Copy out the stretch from the line with "Click the bold" through the end of the items, changing "voucher" to "coupon" and keeping everything else the same. Leave out the pictures.
══════════
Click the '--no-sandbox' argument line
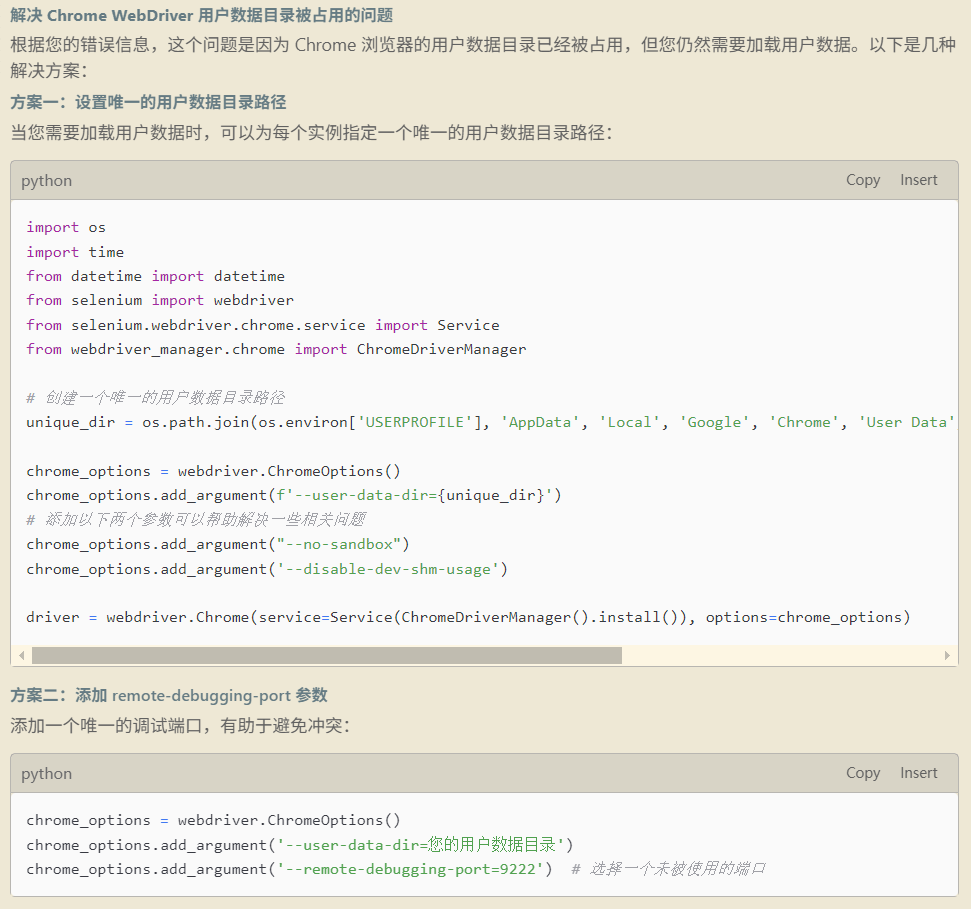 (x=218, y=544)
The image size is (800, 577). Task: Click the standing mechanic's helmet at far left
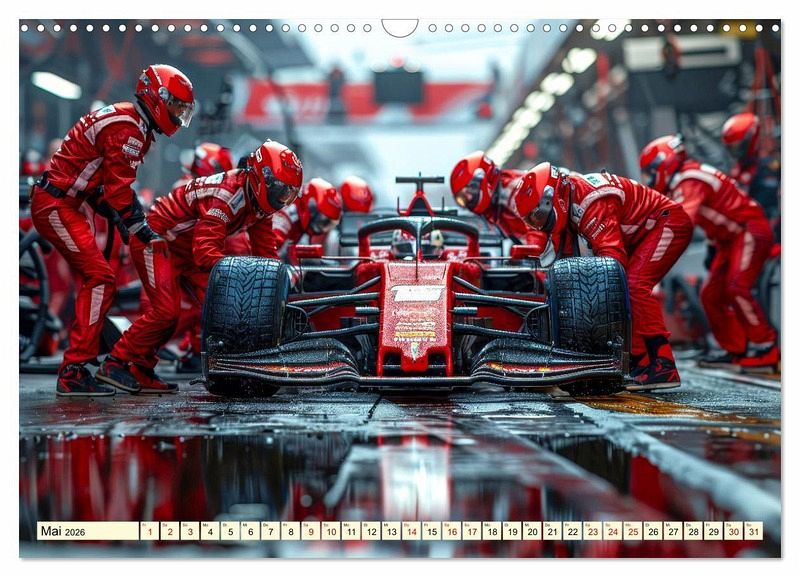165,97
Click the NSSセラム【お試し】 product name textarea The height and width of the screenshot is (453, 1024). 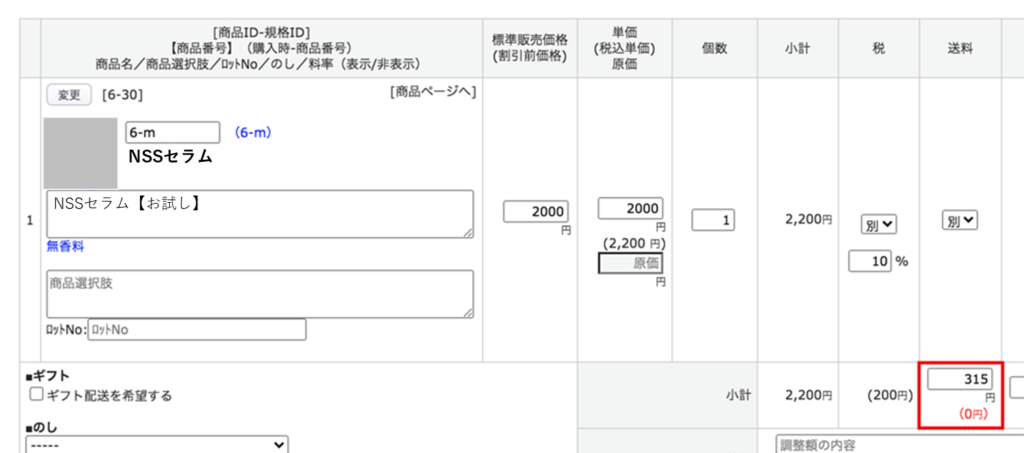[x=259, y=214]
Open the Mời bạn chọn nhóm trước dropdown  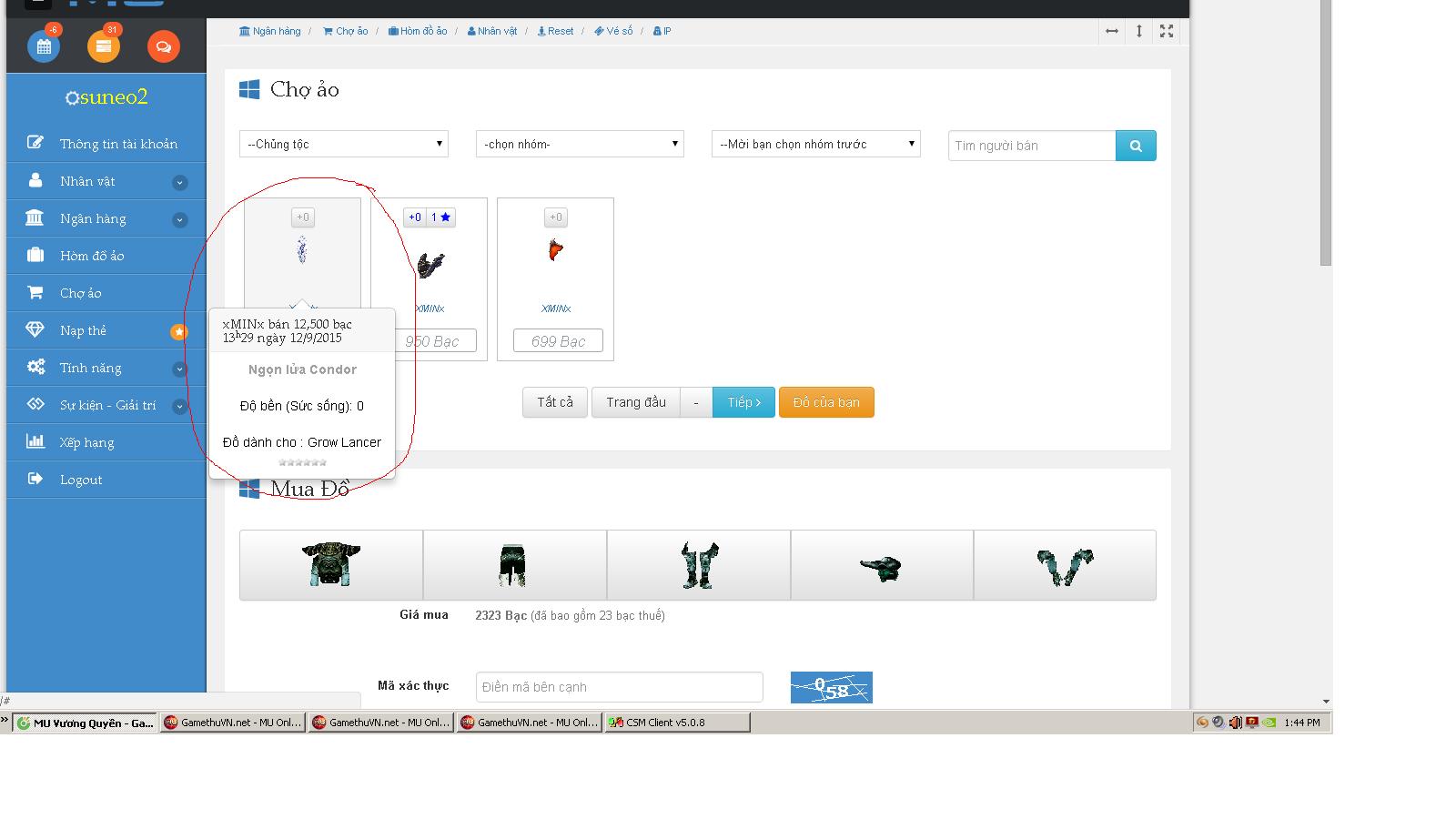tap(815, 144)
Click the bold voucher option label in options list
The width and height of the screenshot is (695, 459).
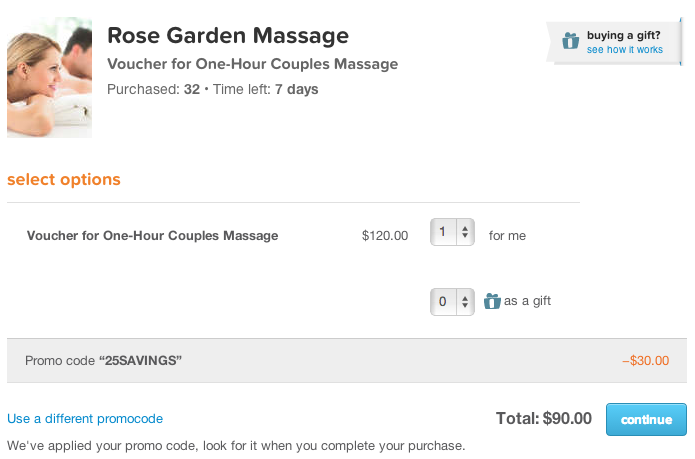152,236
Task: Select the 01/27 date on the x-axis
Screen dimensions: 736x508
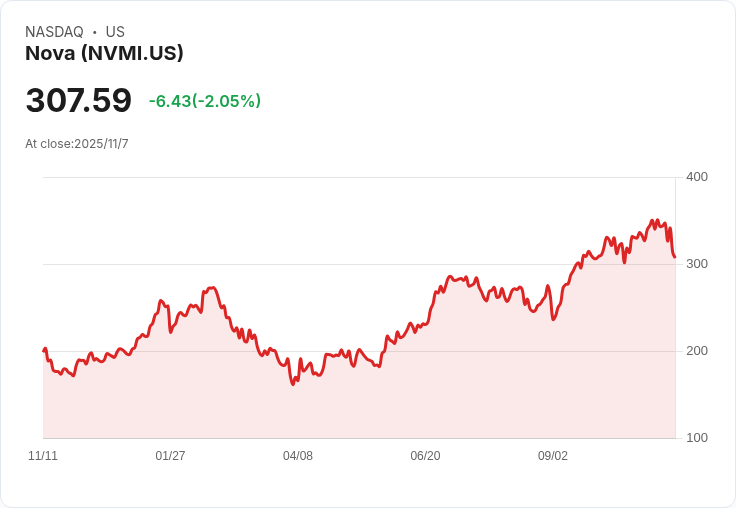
══════════
Task solution>
Click the bold coupon option label in options list
The width and height of the screenshot is (695, 459).
152,236
Task: Select the 01/27 date on the x-axis
Screen dimensions: 736x508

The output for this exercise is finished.